Brian Coddington, Communications Director, 509.625.6740
Tuesday, August 16, 2022 at 8:08 a.m.
The City finalized labor agreements with its public safety employees that will continue the high level of service and provide financial certainty, including a multi-year deal with firefighters that will start negotiations to move to a regional dispatch partnership.
A five-year agreement with Local 29, which represents firefighters and dispatchers, includes a 3.8% average annual wage increase and authorizes negotiation with Spokane Regional Emergency Communications (SREC) to transfer dispatch services from the Spokane Fire Department to the regional agency. The agreement with the Spokane Police Guild, which represents commissioned police officers, corporals, detectives, and sergeants, is retroactive to January 1 and runs through the end of the year. The City Council approved both agreements today.
“It was extremely important that we get these contracts done in a timely manner,” Mayor Nadine Woodward said. “These are good deals for the people the City serves and for our public safety employees who answer the call for help every day.”
The contract with Local 29 begins to address the Spokane Fire Department’s reliance on overtime to meet shift staffing needs. It includes scheduling and vacation usage updates to introduce greater staffing predictability and control costs associated with covering absences. The contract is retroactive to January 1, 2020 and runs through the end of 2024.
Negotiations are expected to begin soon with SREC with the intention of moving fire dispatching to the regional agency no sooner than January 1. Movement to SREC is contingent upon the City’s ability to secure acceptable terms that include levels of service standards, City membership on the board, and considerations for transfer of current dispatchers.
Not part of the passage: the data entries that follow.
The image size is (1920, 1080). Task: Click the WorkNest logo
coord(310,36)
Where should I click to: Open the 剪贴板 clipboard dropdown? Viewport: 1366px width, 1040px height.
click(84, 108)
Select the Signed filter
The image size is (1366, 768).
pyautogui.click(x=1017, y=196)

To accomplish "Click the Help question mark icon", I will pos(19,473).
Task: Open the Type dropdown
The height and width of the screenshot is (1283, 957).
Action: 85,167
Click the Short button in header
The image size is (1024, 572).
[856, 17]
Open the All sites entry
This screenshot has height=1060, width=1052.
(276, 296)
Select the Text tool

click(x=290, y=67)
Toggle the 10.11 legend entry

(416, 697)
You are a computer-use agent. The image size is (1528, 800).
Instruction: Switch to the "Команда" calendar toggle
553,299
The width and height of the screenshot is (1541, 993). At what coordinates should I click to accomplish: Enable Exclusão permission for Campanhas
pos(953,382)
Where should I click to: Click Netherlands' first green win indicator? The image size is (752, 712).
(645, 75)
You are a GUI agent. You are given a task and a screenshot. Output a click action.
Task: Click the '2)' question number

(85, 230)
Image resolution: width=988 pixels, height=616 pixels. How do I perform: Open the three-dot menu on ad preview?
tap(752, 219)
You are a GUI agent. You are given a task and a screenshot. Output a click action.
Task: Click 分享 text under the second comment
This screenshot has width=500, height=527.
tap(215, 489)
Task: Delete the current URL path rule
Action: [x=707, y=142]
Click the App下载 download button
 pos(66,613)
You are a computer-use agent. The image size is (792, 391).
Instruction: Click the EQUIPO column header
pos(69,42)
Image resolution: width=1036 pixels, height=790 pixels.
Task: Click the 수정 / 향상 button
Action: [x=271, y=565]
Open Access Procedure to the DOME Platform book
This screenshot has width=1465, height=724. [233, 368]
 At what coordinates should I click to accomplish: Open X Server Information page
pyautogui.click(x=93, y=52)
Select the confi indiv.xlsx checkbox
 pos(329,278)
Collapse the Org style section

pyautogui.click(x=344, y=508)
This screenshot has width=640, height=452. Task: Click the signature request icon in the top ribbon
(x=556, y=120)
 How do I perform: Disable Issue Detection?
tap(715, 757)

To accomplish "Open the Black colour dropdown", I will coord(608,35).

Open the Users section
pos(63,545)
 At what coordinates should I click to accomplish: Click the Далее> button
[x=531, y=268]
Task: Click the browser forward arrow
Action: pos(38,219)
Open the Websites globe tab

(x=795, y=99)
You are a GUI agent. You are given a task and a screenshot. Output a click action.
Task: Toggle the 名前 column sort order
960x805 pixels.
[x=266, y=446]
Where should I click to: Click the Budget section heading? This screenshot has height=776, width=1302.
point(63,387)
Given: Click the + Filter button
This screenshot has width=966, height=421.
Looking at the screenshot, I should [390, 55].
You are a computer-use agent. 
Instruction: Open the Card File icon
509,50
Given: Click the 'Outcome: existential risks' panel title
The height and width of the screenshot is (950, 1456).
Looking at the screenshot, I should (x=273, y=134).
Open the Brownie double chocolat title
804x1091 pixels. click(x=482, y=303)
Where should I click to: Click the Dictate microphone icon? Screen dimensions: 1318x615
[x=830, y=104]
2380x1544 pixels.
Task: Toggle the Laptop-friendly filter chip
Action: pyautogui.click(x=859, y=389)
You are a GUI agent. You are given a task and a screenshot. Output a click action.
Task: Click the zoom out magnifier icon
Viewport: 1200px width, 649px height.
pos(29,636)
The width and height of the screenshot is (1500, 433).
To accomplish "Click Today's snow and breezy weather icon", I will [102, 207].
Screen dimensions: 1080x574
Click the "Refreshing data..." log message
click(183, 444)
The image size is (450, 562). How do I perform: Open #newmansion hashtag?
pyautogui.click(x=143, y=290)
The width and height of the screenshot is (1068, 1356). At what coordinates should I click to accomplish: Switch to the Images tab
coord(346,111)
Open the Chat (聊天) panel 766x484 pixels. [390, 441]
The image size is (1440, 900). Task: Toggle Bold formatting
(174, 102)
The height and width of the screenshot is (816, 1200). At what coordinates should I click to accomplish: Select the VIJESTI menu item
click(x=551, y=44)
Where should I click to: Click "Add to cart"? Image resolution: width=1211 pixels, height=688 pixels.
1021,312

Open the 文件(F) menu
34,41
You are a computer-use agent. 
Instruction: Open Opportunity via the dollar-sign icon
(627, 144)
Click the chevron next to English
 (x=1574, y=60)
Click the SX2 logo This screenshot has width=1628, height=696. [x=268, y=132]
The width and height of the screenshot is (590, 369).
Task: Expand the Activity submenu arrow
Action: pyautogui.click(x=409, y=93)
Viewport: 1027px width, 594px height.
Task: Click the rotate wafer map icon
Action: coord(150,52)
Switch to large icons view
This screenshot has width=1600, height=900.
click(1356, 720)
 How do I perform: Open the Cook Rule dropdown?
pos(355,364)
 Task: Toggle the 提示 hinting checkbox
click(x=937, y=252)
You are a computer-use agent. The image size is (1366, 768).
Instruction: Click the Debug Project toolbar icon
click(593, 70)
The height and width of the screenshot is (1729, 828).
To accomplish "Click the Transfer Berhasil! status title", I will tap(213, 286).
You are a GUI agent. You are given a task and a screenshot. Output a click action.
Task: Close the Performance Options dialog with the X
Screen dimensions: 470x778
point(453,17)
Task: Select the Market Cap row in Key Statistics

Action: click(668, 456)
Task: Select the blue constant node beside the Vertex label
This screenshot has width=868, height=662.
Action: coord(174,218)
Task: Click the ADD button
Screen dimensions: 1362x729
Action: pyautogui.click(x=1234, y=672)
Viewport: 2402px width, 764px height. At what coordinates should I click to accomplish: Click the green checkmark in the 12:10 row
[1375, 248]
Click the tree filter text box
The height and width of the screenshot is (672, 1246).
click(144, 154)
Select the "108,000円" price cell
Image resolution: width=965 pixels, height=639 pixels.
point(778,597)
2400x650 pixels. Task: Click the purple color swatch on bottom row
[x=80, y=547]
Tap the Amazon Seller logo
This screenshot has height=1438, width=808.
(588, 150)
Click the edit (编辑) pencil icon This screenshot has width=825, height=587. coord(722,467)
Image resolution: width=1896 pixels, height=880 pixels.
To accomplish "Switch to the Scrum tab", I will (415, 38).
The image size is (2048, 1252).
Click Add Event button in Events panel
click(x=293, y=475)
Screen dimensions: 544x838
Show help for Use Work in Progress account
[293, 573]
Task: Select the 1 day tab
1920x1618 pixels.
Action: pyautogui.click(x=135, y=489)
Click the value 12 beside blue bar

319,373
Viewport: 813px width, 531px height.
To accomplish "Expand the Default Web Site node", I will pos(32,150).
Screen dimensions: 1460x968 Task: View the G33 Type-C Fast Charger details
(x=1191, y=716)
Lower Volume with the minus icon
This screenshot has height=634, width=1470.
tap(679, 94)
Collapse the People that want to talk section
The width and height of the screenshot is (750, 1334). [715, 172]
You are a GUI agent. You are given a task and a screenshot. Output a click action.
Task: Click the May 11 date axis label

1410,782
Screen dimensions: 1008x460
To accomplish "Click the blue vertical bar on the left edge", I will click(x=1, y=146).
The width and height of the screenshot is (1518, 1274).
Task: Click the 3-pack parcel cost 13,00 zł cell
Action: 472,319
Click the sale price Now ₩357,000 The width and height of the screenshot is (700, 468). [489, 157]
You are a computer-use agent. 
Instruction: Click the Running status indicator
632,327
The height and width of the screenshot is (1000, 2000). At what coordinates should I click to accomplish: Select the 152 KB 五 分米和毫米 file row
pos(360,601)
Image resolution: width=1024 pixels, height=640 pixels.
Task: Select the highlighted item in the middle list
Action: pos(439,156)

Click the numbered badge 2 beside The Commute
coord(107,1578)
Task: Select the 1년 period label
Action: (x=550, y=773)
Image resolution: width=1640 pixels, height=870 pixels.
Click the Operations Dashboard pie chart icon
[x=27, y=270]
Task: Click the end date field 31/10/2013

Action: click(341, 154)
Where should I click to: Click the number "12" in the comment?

The labor agreement requires the City to provide 30 days’ notice to fire department dispatch employees before moving.
The new one-year contract with the Guild essentially extended the previous four-year deal the Administration negotiated last year and increases wages by 5.5%. Any additional considerations will be addressed when negotiations begin in the next several weeks on a new multi-year contract.
Woodward and the City labor team negotiated a five-year contract with the Guild last year after four years of bargaining. The current public safety agreements follow the completion of a five-year contract through 2025 with Local 270, which as the City’s largest union covers about half of the organization’s employees.